◆ **EXERCISE REQUIREMENTS**
Print each record exactly as it appears, but drop the images.
(DATA FOR REVIEW Opens)
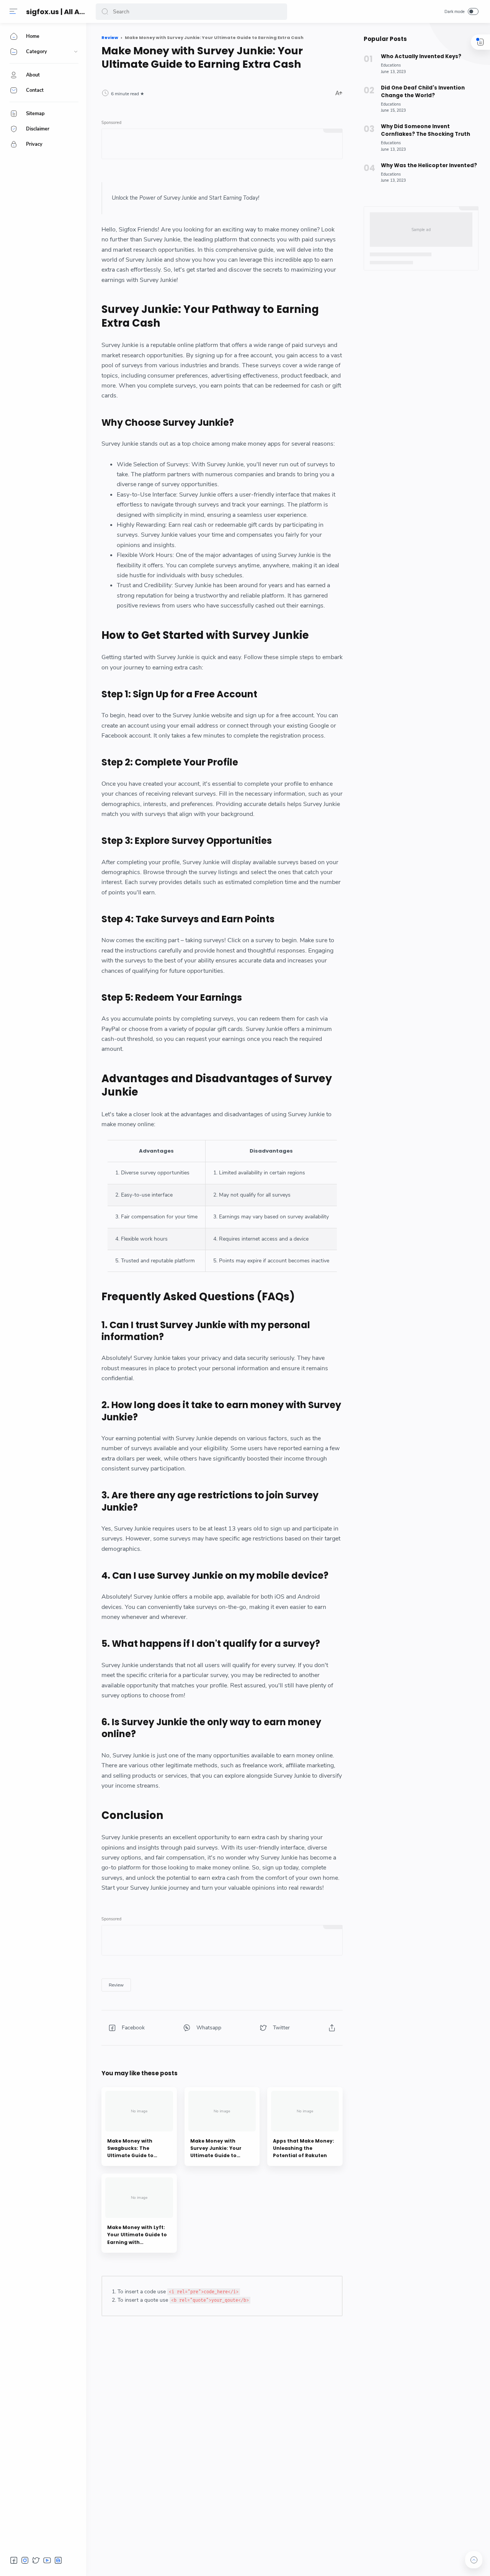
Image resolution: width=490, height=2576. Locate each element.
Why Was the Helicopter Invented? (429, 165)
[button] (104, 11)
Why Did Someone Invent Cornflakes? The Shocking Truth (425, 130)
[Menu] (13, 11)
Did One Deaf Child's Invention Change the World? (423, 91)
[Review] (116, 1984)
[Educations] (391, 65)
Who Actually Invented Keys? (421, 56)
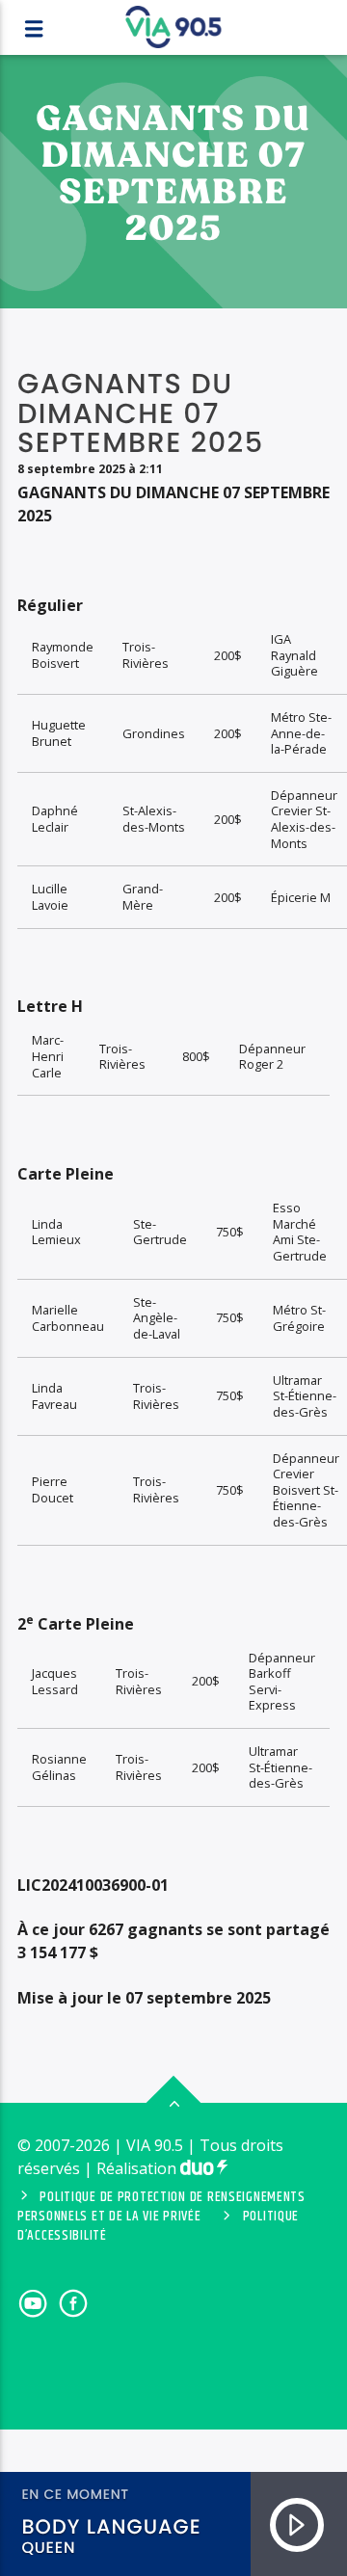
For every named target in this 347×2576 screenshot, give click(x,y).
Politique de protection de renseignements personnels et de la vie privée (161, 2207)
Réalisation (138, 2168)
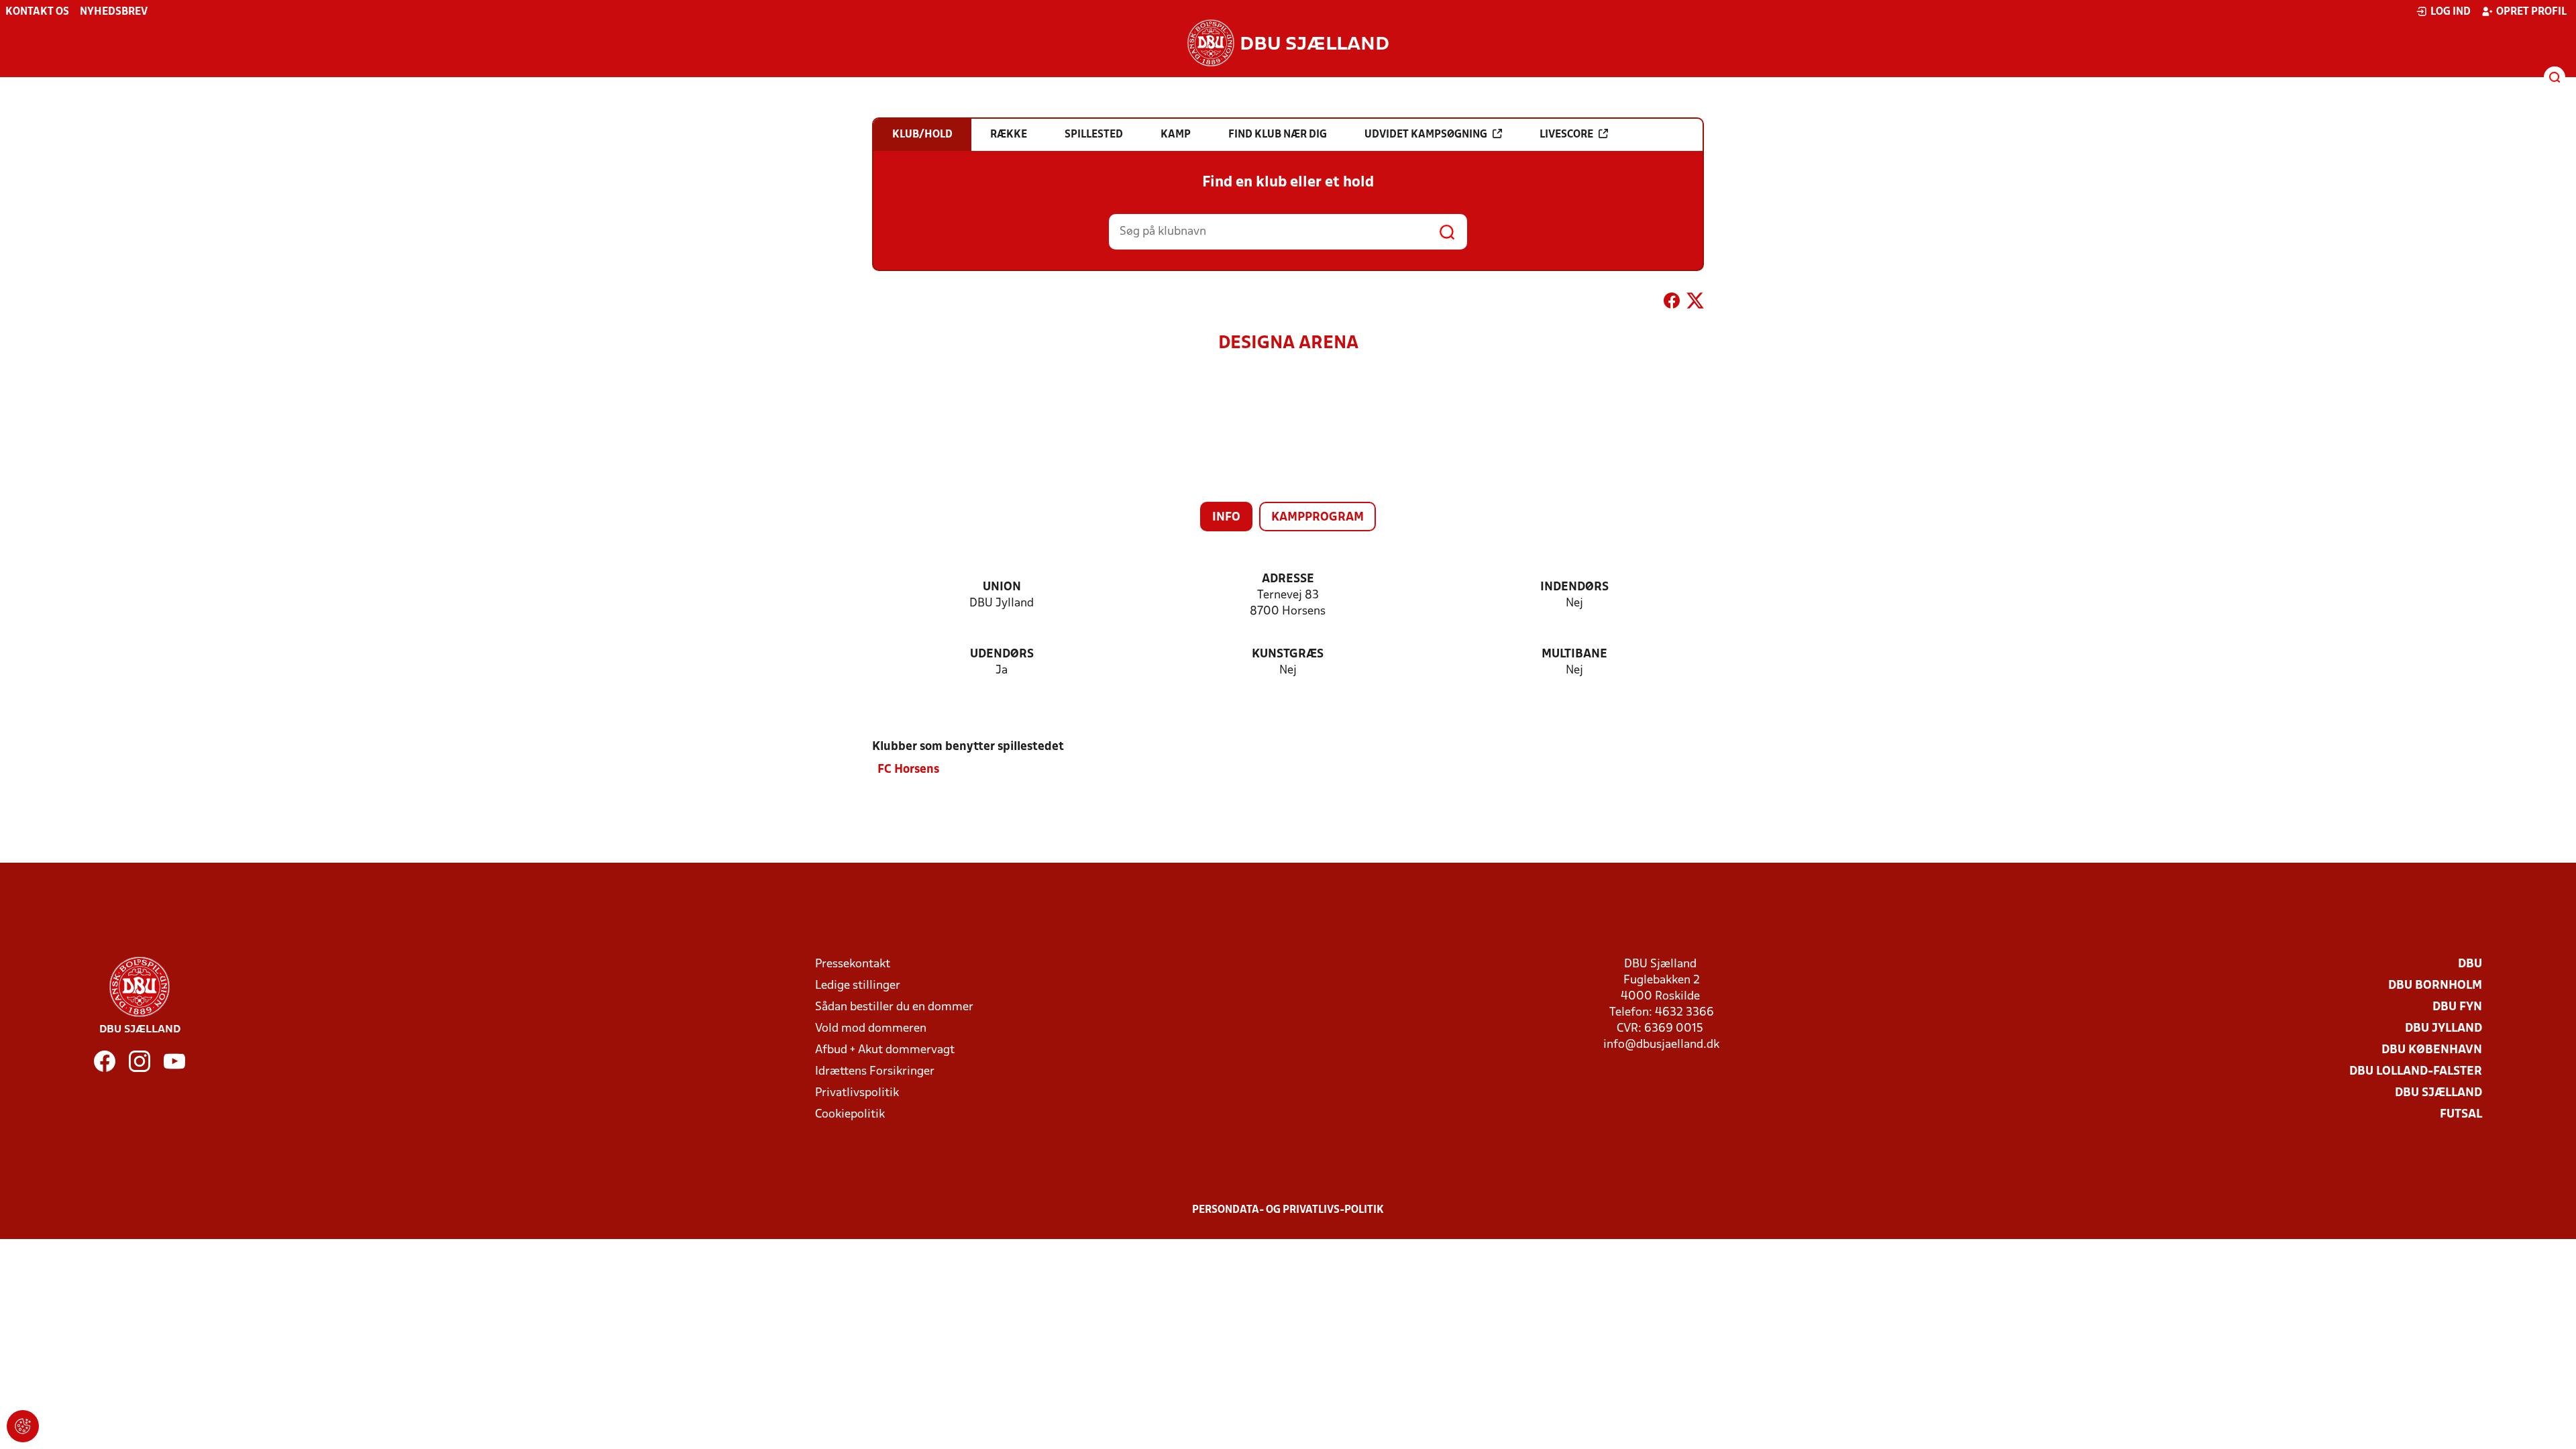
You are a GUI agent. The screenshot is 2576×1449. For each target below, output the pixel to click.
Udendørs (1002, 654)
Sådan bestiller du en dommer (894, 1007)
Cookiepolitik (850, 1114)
(DATA FOR REVIEW Closes)
◆ **EXERCISE ANSWER**
Image resolution: width=490, height=2576. Locate each element.
Why Was the Helicopter Invented? (429, 165)
[button] (104, 11)
Why Did Someone Invent Cornflakes? The Shocking Truth (425, 130)
[Menu] (13, 11)
Did One Deaf Child's Invention Change the World? (423, 91)
[Review] (116, 1984)
[Educations] (391, 65)
Who Actually Invented Keys? (421, 56)
For every named target in this 347×2576 screenshot, give click(x,y).
Politique de protection de renseignements personnels et de la vie privée (161, 2207)
Réalisation (138, 2168)
You are a GUI agent. The screenshot is 2576×1449. For each target below, output the pixel to click.
Udendørs (1002, 654)
Sådan bestiller du en dommer (894, 1007)
Cookiepolitik (850, 1114)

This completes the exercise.